Меня охватило глубочайшее малодушие; я смотрел на себя с отвращением, к которому примешивались изумление и любопытство. Больше всего меня бесила мысль, что до сих пор я никогда еще не любил и то, что со мной происходит, есть первая горячка молодости, первая маргаритка моей любовной весны.
Эта противоестественность заменила мне свежие и целомудренные иллюзии, свойственные лучшим годам жизни; итак, сладостным мечтам, которые я так нежно лелеял вечерами на лесной опушке, бродя по багряным тропкам или прогуливаясь вдоль беломраморных террас близ пруда в парке, — итак, этим мечтам суждено было превратиться в коварного сфинкса с двусмысленной улыбкой, с двусмысленным голосом — и я стою перед ним, не смея даже пытаться разгадать тайну! Неверная разгадка стоила бы мне жизни, потому что — увы! — это единственное, что привязывает меня к миру; стоит этой ниточке оборваться, и всему — конец. Отнимите у меня эту искру, и я стану мрачнее и бездушнее, чем спеленатая мумия самого древнего из фараонов.
В те минуты, когда я чувствовал, что меня с особенным неистовством влечет к Теодору, я в страхе бросался в объятия Розетты, хотя она мне совершенно разонравилась; я пытался выставить между ним и мною преграду и щит — и чувствовал тайное удовлетворение, когда, лежа рядом с нею, думал, что она-то, во всяком случае, женщина, в этом я убедился, а если я и не люблю ее больше, так зато она любит меня достаточно, чтобы наша связь не выродилась в интрижку или в разврат.
Однако в глубине души я тем не менее смутно сожалел, что так грубо изменяю идее своей невоплотимой страсти; я сердился на себя, словно за предательство, и хотя твердо знал, что не буду обладать предметом моей любви, но осуждал себя и вновь обдавал Розетту холодом.
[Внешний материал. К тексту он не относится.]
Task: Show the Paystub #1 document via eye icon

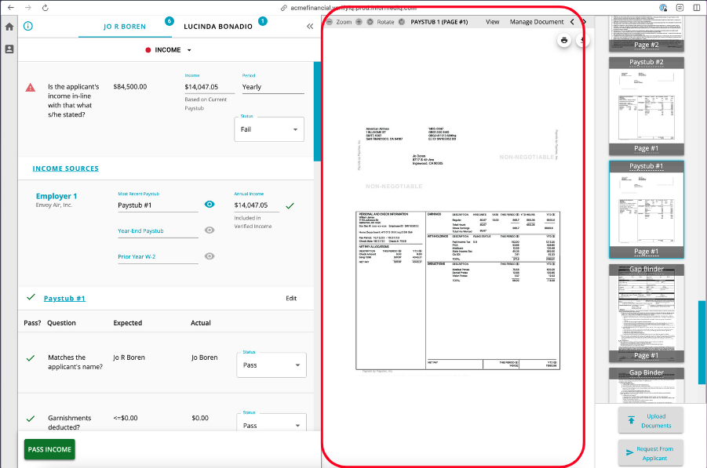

Репетиция прошла гораздо лучше, чем я надеялся; особенно блеснул Теодор; да и про меня говорили, что я играл изумительно хорошо. Дело однако не в том, что я обладаю качествами, необходимыми хорошему актеру, и было бы глубоким заблуждением думать, будто я способен не хуже справиться и с другими ролями; но по странной прихоти случая слова, которые я должен был произносить, так соответствовали моему положению, что мне казалось, я сам их выдумал, а не заучил наизусть из роли. Если бы в некоторых местах память мне отказала, я наверняка не замялся бы ни на миг и заполнил бы провалы в памяти собственной импровизацией. Орландо вселился в меня, а я — в Орландо, и другого столь чудесного совпадения просто быть не может.